To start with a simple circle just add a UIView in Interface Builder and set its class to INCircleView. Connect it to an IBOutlet in your UIViewController and call the following function to set an equal number of fill colours and fill values. That's it. If there are multiple differently coloured sections you can set as many colour and fill value pairs as needed.
circleView.set(fillColors: [.green], fillValues: [0.5])
After the initial setup you can update the fill values by just passing the new fill values in. Make sure that the number of fillColors originally set match the number of values passed here.

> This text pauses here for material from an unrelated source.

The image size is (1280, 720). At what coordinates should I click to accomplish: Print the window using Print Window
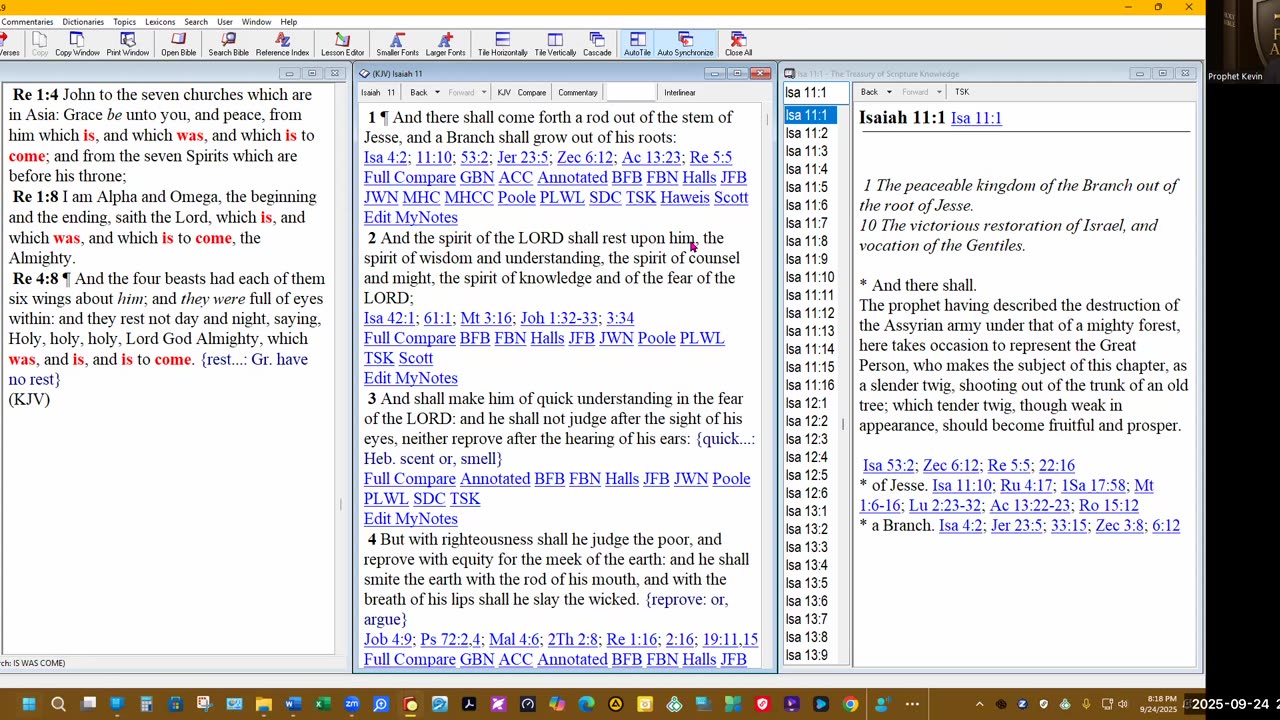127,44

circleView.update(fillValues: [0.6])
Parameters
All of the parameters except for the lineDashPattern can be configured in the Interface Builder in addition to setting them in code. See individual parameter descriptions for more details.
startValue
Set this if you don't want a full 360 circle. For example a circle that would start at half of the way would have this value at 0.5. The fill values are adjusted to take this into account so passing a fill value of 0.5 to a circle starting at 0.5 and ending at 1 will fill it up to 0.75 to show the semicircle as half filled.
endValue
Set this if you don't want a full 360 circle. See start startValue above for more details.
capLocation
A cap is an indicator that can be placed anywhere on the circle. It stays on top of the other fill layers. Can be used to show a maximum value or maybe indicate a difference between differently coloured sections of the circle.
capLocation
The start point of the cap indicator.
capSize
The size of the cap indicator.
fillOffset
This is the offset of the fill values. It can be used if the fill is not to start at the beginning of the circle.
emptyColor
Empty circle background colour.
capColor
Cap indicator colour.
emptyBackgroundColor
Colour of the circle inside background.
lineWidth
Width of the circle line.
radius
Radius of the circle. By default it matches half the size of the view so the circle fits into its frame. Note that this is based on the width so the view should be square.
isClockwise
Sets the direction of the circle fill.
roundedCorners
Sets the circle fills to have rounded corners
dashNumber
Seting the dash number updates the lineDashPattern to show the set number of visible segments. There is an issue to be addressed where this starts to lose accuracy at bigge widths and many segments.
lineDashPattern
Set the pattern for filled/empty spaces in the circle.
License
MIT license. See the LICENSE file for more info.